«Le vrai temps réel n’est-il pas celui du cheminement plutôt que celui de l’immédiateté? Toute maturation ne requiert-elle pas une certaine forme de lenteur?» Etienne Klein
Le temps est un des grands sujets de notre temps! Le sentiment d’une frénésie croissante de nos modes de vie pose à chacun des questions: comment mieux habiter le temps qui nous est donné? comment vivre pleinement le temps présent? Voulons-nous vivre si vite? comment sortir du tout «tout de suite»? Comment faire le tri entre toutes les propositions technologiques? Pourquoi faut-il toujours faire plus, plus vite: manger en lisant ses mails, conduire en téléphonant, tout dire en bref sous forme de publicité…
L’innovation va si vite qu’elle cultive notre impatience et qu’on oublie de prendre le temps de l’interroger. On pourrait alors confondre le faisable avec le bien et le nouveau avec le progrès, car il nous manque «l’endurance» nécessaire pour approcher le vrai.
Mais comment comprendre le temps qui nous échappe à chaque instant? Saint Augustin nous éclaire dans ses confessions: « peut-être on pourrait dire avec vérité, qu’il y a trois temps, le présent des choses passées, le présent des choses présentes, et le présent des choses futures. Car je trouve dans l’esprit ces trois choses que je ne trouve nulle part ailleurs: le présent du passé, c’est la mémoire; le présent du présent, c’est l’attention; le présent du futur, c’est l’attente. »
Toujours en retard ?
La démesure du projet moderne a de quoi nous arracher le cri du héros de Shakespeare dans Hamlet: «Time is out of its joints », le temps est hors de ses gonds. Cette accélération globale a cependant une conséquence très paradoxale: elle nous ralentit! Par rapport au rythme que nous nous imposons ainsi qu’aux choses naturelles, nous découvrons que nous sommes toujours en retard. La frénésie de l’horaire induit une conception du temps comme de quelque chose qui nous échappe perpétuellement.

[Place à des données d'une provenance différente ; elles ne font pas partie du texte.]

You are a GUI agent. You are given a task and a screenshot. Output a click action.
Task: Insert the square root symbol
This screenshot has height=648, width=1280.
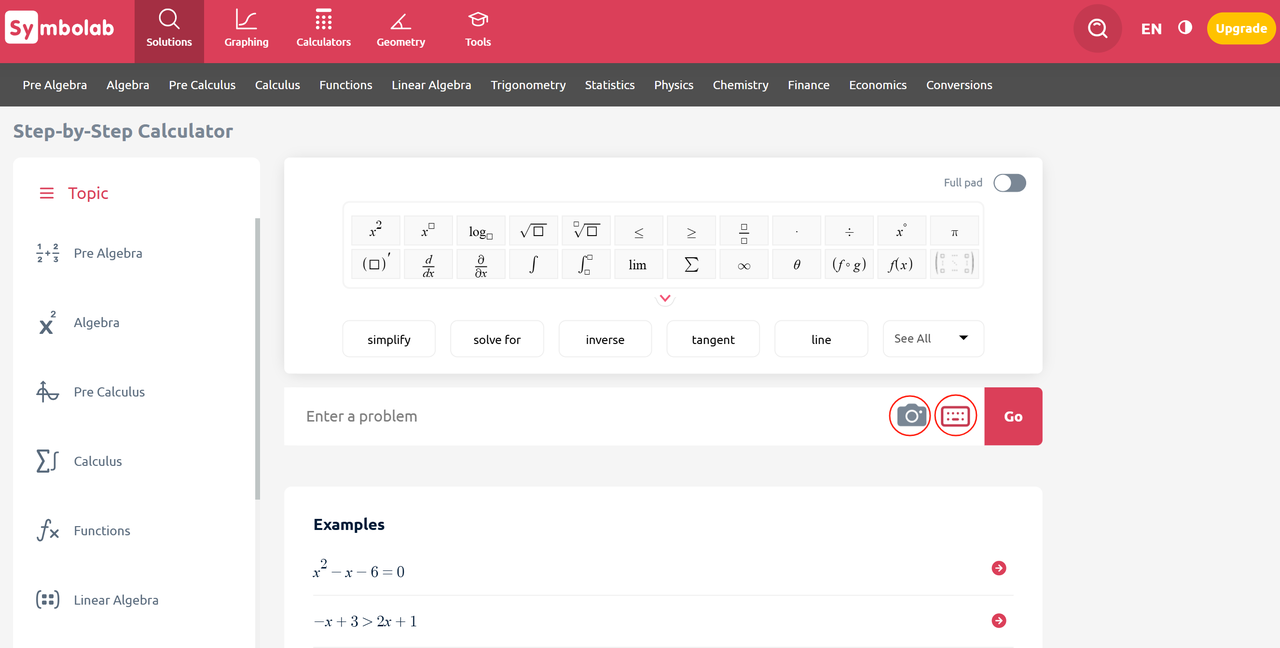click(532, 231)
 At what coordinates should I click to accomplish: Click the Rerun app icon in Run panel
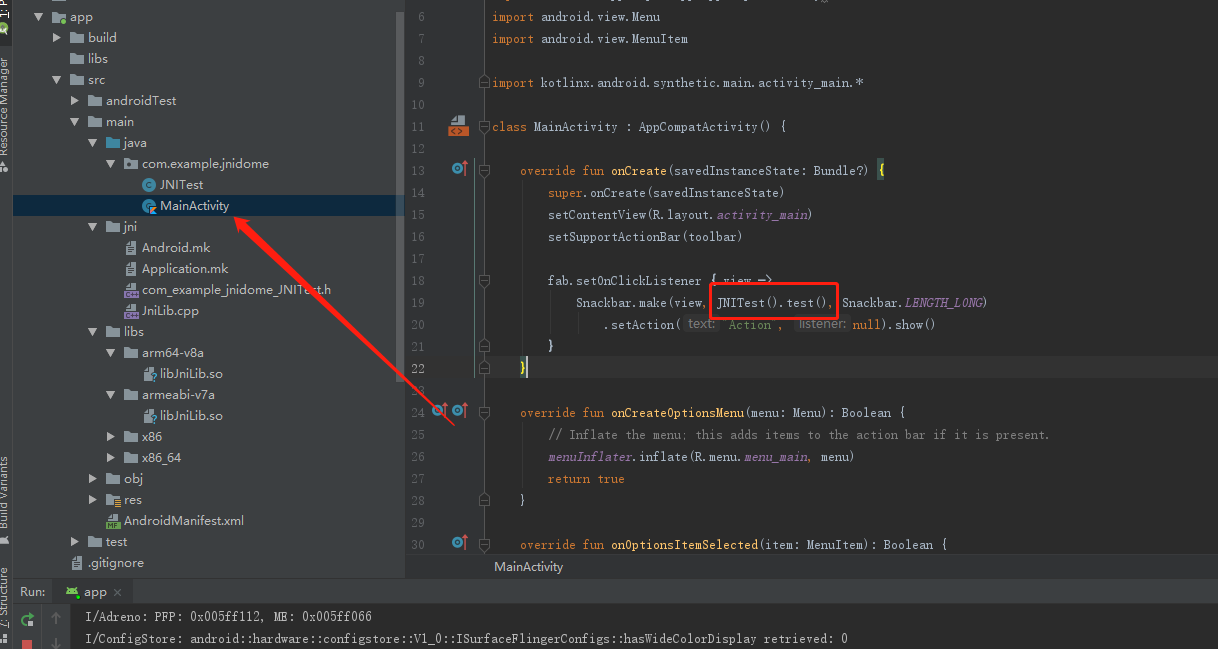(x=28, y=620)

Nous vivons incessamment en sursis: nous courons après le temps, et l’angoisse nous menace toujours de ne jamais pouvoir le rattraper. Il en va tout autrement du temps «naturel»: sa durée est solidaire de l’éclosion d’un mystère dont le dynamisme interne est inséparable d’un temps finalisé.
Prenons le temps de savourer.
Rythmes naturels
Si l’artificialisme technique a fini par nous faire perdre le tempo, c’est qu’il ne se règle pas sur les processus naturels, mais bien plutôt qu’il veut à tout prix que les mouvements naturels se calquent sur lui. C’est pourquoi la modernité a perdu la mesure: elle ne sait plus sur quoi régler sa course; du coup la course s’emballe et n’a de cesse d’accélérer, un peu comme un chauffeur qui ne regarderait jamais en dehors de l’habitacle de sa voiture finirait par accélérer toujours sans s’en apercevoir le moins du monde.
La solution de ce dramatique problème consiste à considérer d’un regard neuf les rythmes naturels et à marcher à leur cadence, ou, pour le dire avec le poète, à nous «hâter lentement», en prenant le temps de contempler les êtres pour nous modeler sur eux. Pratiquement, cela implique par exemple de laisser notre voiture au garage pour redécouvrir l’excellence
de la marche.
Sanctifier le temps
Après avoir béni l’homme et la femme dans leur travail de croissance, Dieu bénit le sabbat, signe du temps (Gn 2,3) qu’Il vient habiter pour accompagner l’humanité dans sa marche vers sa plénitude. Au lieu de «sacraliser» ou de diviniser le temps comme le font les païens, Israël est intimé à «sanctifier» le jour du sabbat, c’est-à-dire à recevoir comme un don la durée de vie qui lui est allouée en rapportant les six jours de la semaine et de son labeur à l’œuvre divine.
Et au terme de cette durée limitée, il rejoindra Dieu qui d’abord est venu à l’homme, et le rencontrera dans la douceur de sa miséricorde. La finale de la Bible y fait allusion: l’Apocalypse (= révélation) de saint Jean marque la consommation du temps par la grande rencontre de l’homme et de Dieu dans la vie éternelle: «Viens, Seigneur Jésus!» (Ap 22,20).
Ainsi le temps humain est destiné à s’accomplir dans le mode d’exister de Dieu lui-même: «Nous lui serons semblables car nous le verrons tel qu’il est» écrit encore saint Jean (1 Jn 3,2).